- Authors
1. Digest a 1-Hour Video in 3 Minutes
YouTube is full of great lectures, interviews, and tech talks, but there is never enough time to watch them all. What if you had a tool that extracts just the key points from any URL?

2. How It Works

1. Extract subtitles — Pull the YouTube captions (CC) as text
2. AI analysis — Send the long subtitle text to AI for key point extraction
3. Generate summary — Output key points, timestamps, and a one-line summary
3. Step 1: Extracting Subtitles
Here is how to get subtitles from a YouTube video:
# Download subtitles with yt-dlp
pip install yt-dlp
# Extract including auto-generated subtitles
yt-dlp --write-auto-sub --sub-lang ko,en --skip-download \
--sub-format vtt -o "subtitle" "https://youtube.com/watch?v=VIDEO_ID"
Or you can fetch them directly in Python:
from youtube_transcript_api import YouTubeTranscriptApi
transcript = YouTubeTranscriptApi.get_transcript("VIDEO_ID", languages=['ko', 'en'])
text = " ".join([t['text'] for t in transcript])
For videos without subtitles, you can convert speech to text using Whisper:
# Download audio then convert with Whisper
yt-dlp -x --audio-format mp3 "https://youtube.com/watch?v=VIDEO_ID"
whisper audio.mp3 --language ko --model medium
4. Step 2: AI Summarization
Send the extracted subtitles to AI for summarization:
const prompt = `The following is a transcript from a YouTube video. Please summarize the key content.
Summary format:
1. One-line summary (1 sentence)
2. Key points (5-7 bullet points)
3. Key timestamps (time markers for important sections)

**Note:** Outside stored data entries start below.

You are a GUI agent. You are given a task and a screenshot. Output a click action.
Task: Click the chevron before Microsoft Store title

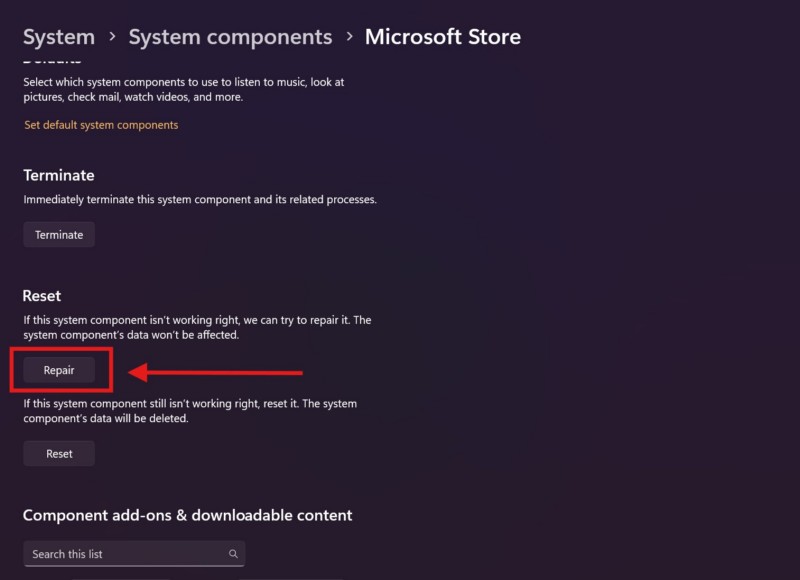tap(348, 37)
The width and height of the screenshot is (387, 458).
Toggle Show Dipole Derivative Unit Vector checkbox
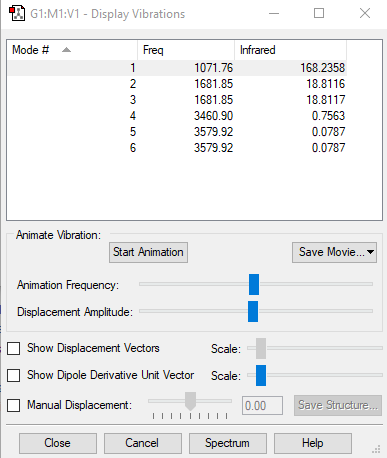coord(14,375)
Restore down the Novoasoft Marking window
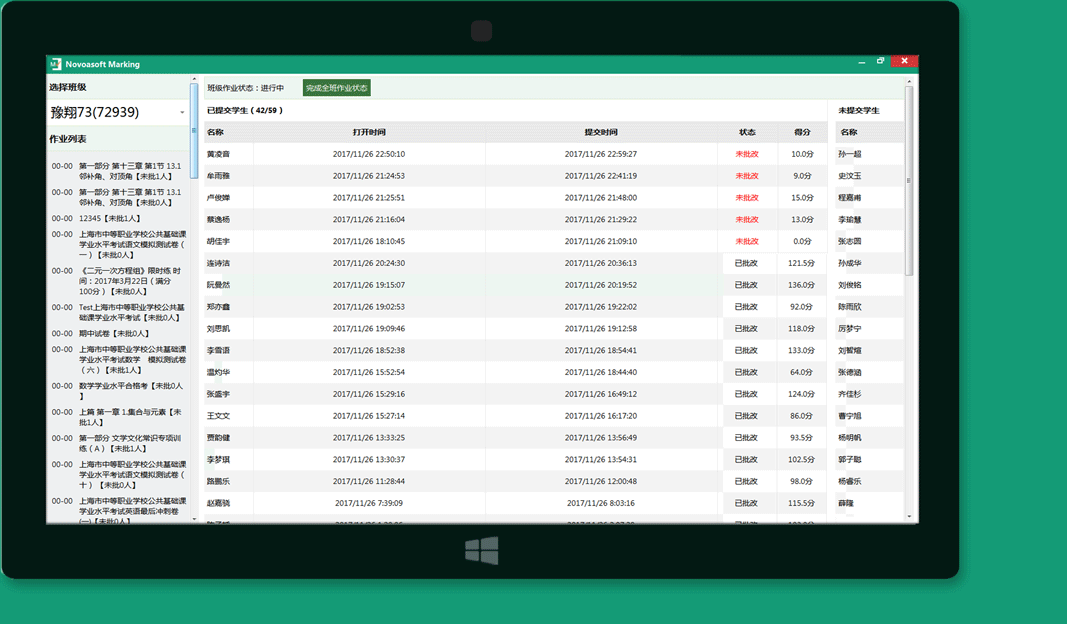Screen dimensions: 1067x624 [x=881, y=62]
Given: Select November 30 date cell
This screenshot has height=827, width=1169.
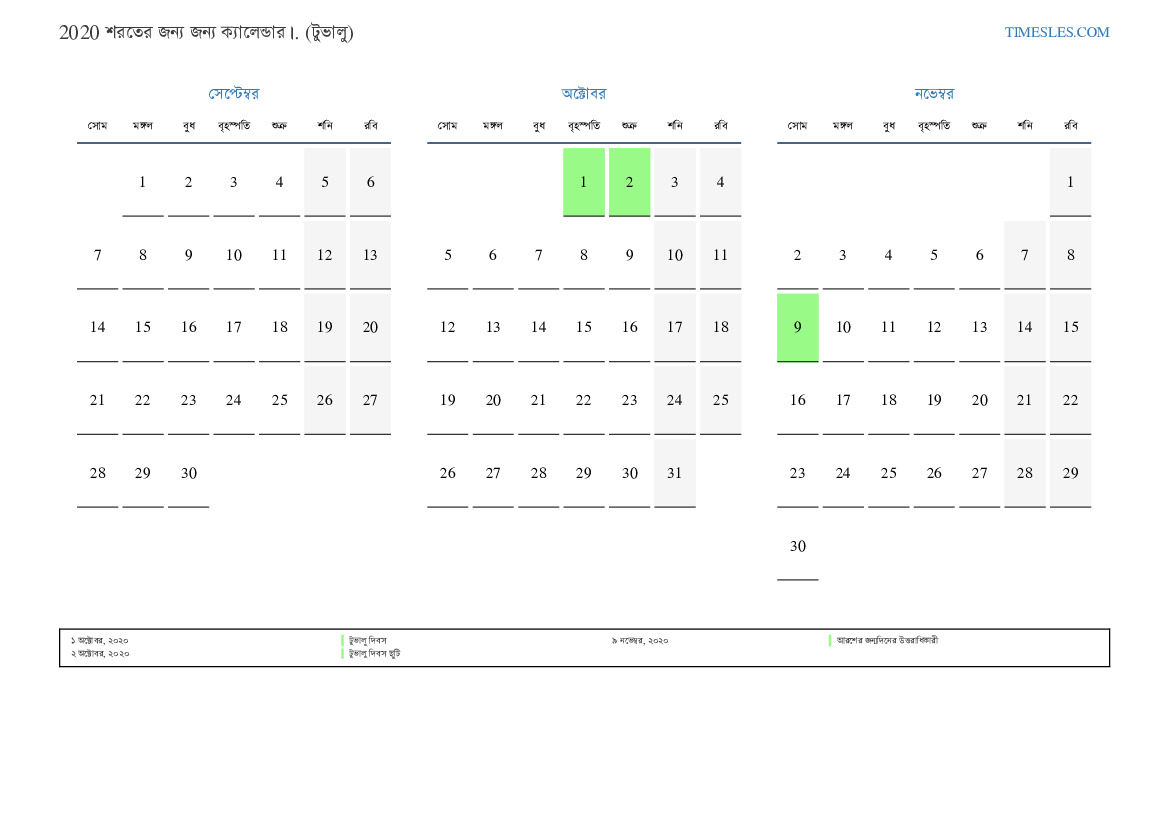Looking at the screenshot, I should coord(798,546).
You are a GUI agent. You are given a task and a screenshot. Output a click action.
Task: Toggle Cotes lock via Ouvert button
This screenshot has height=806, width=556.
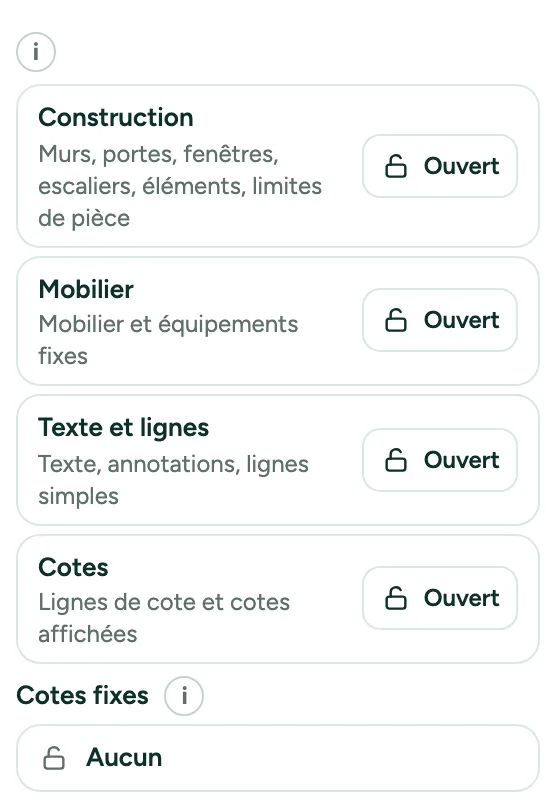440,598
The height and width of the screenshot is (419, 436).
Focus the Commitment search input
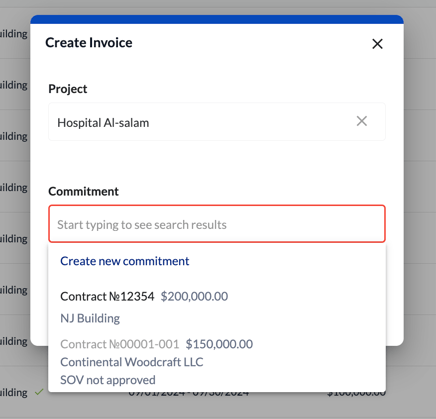click(x=217, y=224)
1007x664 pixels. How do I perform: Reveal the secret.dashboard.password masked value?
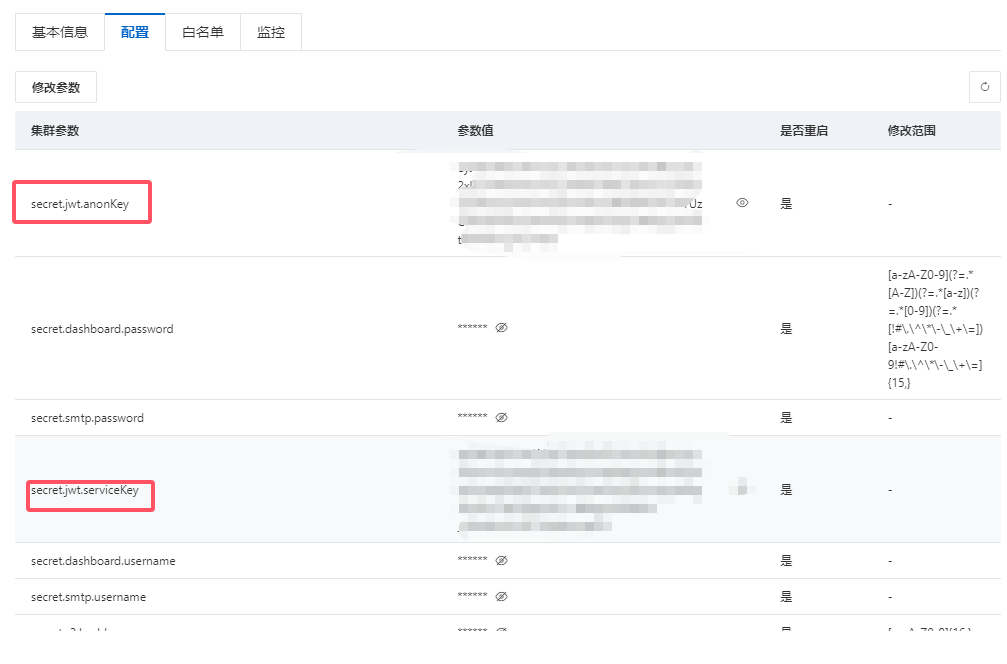[501, 328]
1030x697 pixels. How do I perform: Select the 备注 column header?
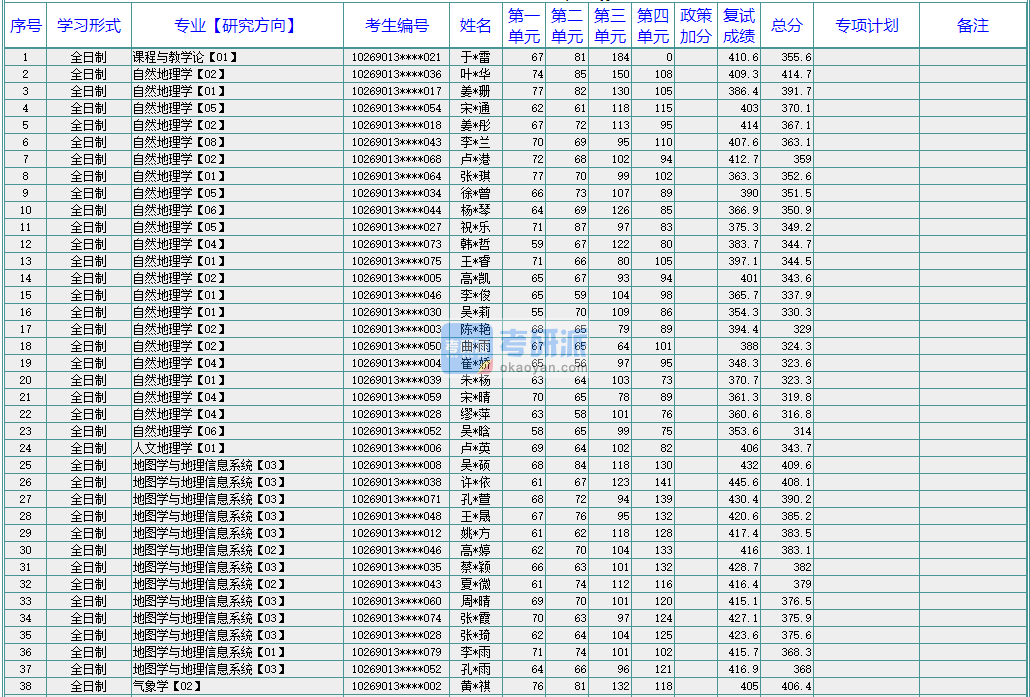(972, 26)
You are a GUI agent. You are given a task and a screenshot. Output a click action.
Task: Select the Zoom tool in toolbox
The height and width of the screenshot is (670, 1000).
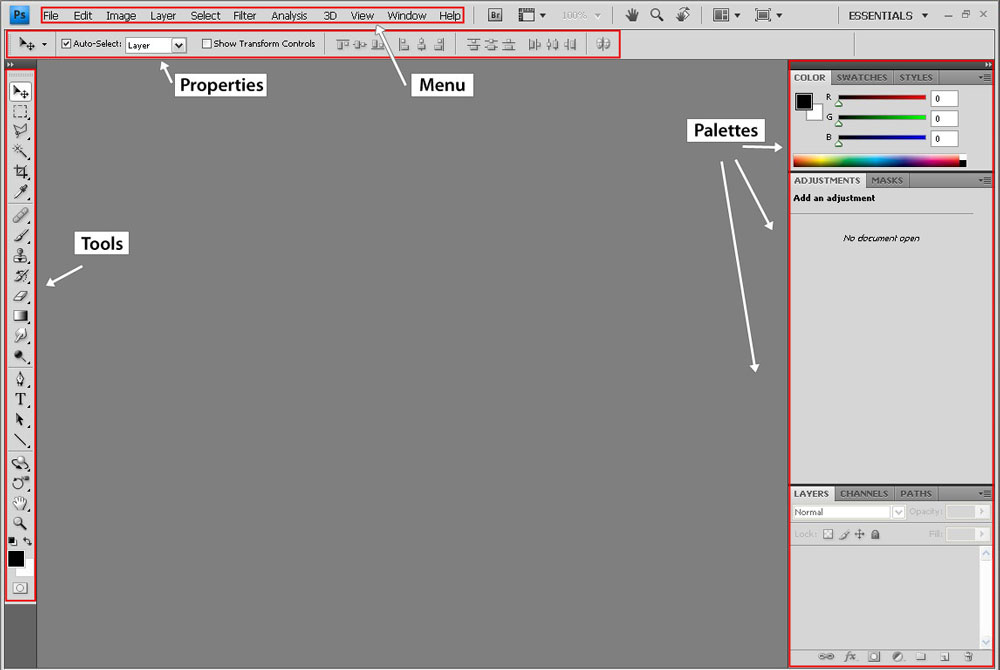[20, 523]
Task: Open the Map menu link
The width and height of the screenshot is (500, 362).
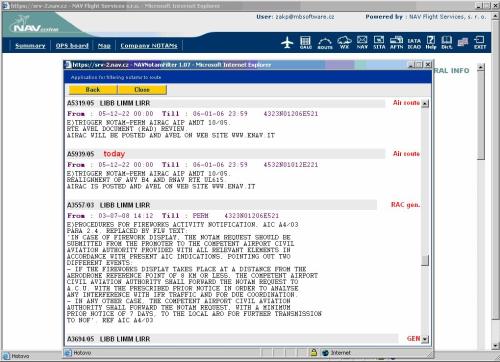Action: [104, 46]
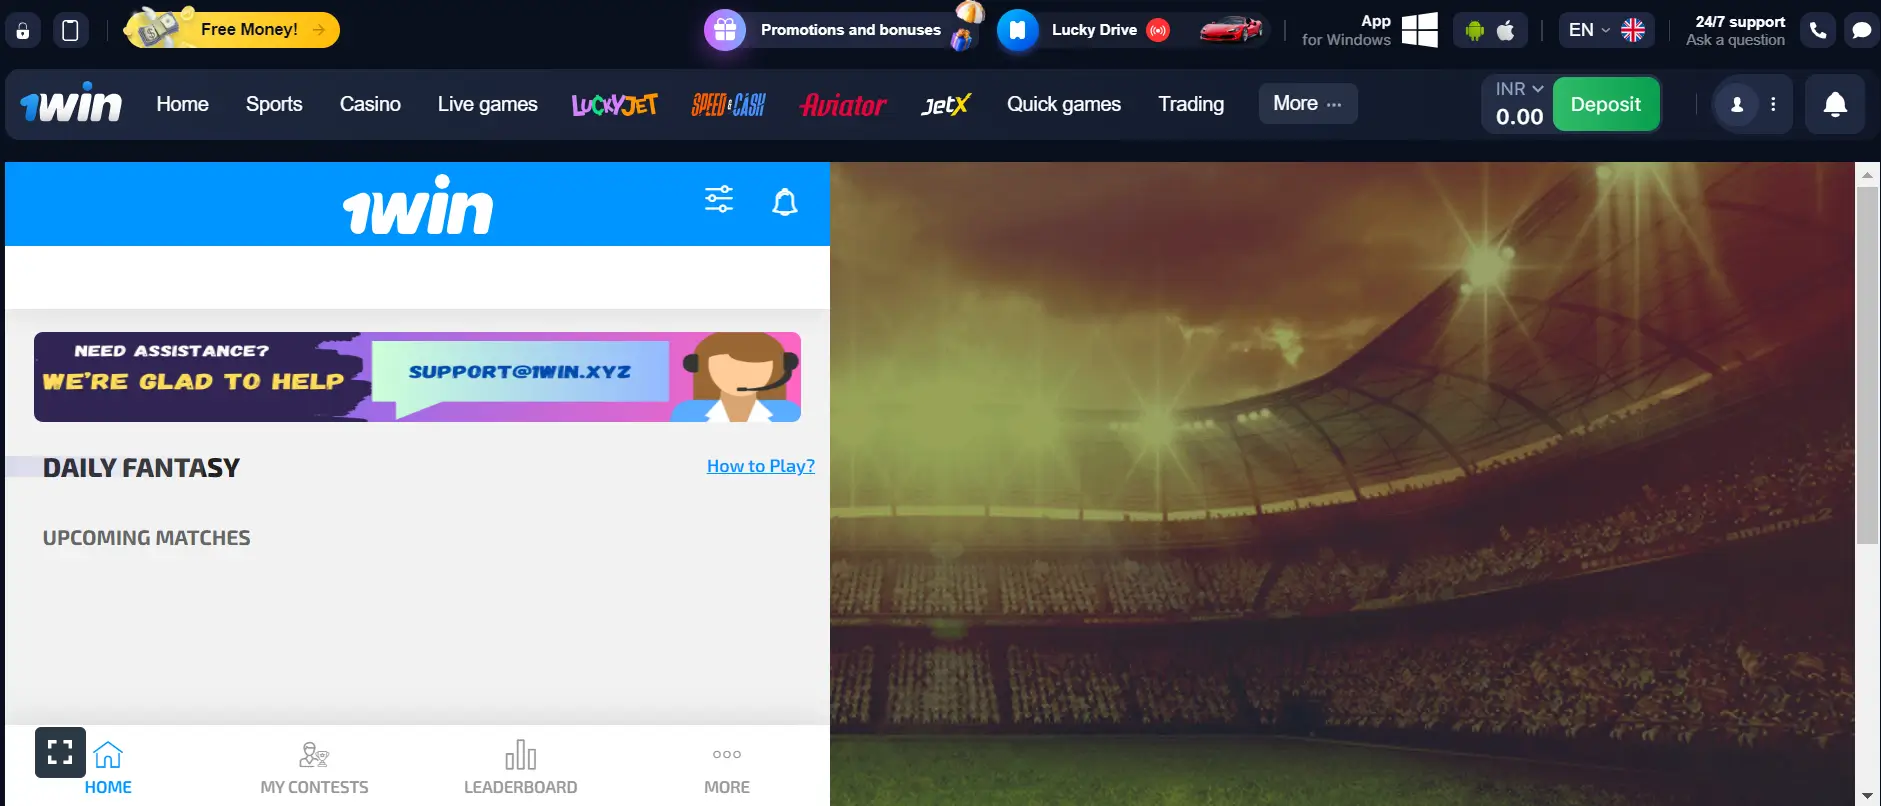Expand the EN language dropdown
The image size is (1881, 806).
point(1605,30)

4. Conclusion/core message
Transcript:
${transcriptText}`;
Handling Long Videos
Subtitles from a 1-hour video can be tens of thousands of characters. To handle AI context limits:
- Chunk splitting: Split into 10-minute segments, summarize each, then create an overall summary
- Long-context models: Claude (200K tokens) or Gemini (1M tokens) can process most videos in a single pass
5. Step 3: Output Format
Markdown Summary
# Video Summary: "React 19 New Features Overview"
## One-Line Summary
React 19 makes Server Components the default, adding the use() hook and Actions
## Key Points
- Server Components adopted as the default architecture
- use() hook enables direct use of promises and context
- Actions simplify form handling
- Automatic memoization (React Compiler)
- Document Metadata managed directly from components
## Timestamps
- 00:00 Intro
- 03:25 Server Components explained
- 15:40 use() hook demo
- 28:10 Actions and form handling
- 42:00 React Compiler
6. Using It in Claude Code
You can register it as an MCP server in Claude Code or run it as a simple script:
# Usage example
node summarize.js "https://youtube.com/watch?v=VIDEO_ID"
# Or directly in Claude Code
"Summarize this YouTube video: https://youtube.com/watch?v=..."
7. Summary
| Step | Tool | Role |
|---|---|---|
| Subtitle extraction | yt-dlp / youtube_transcript_api | Video to text |
| Speech conversion | Whisper (when no subtitles) | Audio to text |
| AI summarization | Claude / Gemini API | Text to summary |
| Output | Markdown | Structured summary document |
With just a URL, you can grasp the key points of a 1-hour video in 3 minutes. Among the flood of daily content, you can filter for only what is truly worth watching.